Scientific classification
- Kingdom: Animalia
- Phylum: Chordata
- Class: Reptilia
- Order: Squamata
- Suborder: Gekkota
- Family: Gekkonidae
- Genus: Gekko
- Species: G. sengchanthavongi
- Binomial name: Gekko sengchanthavongi Luu, Calame, Nguyen, Le & Ziegler, 2015

= Sengchanthavong's gecko =

- Genus: Gekko
- Species: sengchanthavongi
- Authority: Luu, Calame, Nguyen, Le & Ziegler, 2015
- Conservation status: VU

Species of lizard

Sengchanthavong's gecko (Gekko sengchanthavongi) is a species of lizard in the family Gekkonidae.

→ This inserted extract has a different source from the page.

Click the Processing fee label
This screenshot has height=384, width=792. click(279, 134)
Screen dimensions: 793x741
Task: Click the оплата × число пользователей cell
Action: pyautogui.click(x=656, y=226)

The species is endemic to Laos.

==Etymology==
The specific name, sengchanthavongi, is in honor of Sinnasone Sengchanthavong of the Office of Natural Resources and Environment, Khammouane Province, Laos.

==Geographic range==
G. sengchanthavongi is found in central Laos, in Khammouane Province.

==Habitat==
The preferred natural habitats of G. sengchanthavongi are forest and rocky areas, at an altitude of about 200 m.

==Description==
Medium-sized for its genus, G. sengchanthavongi has an average snout-to-vent length (SVL) of 72.5 mm, and a maximum SVL of 77.3 mm.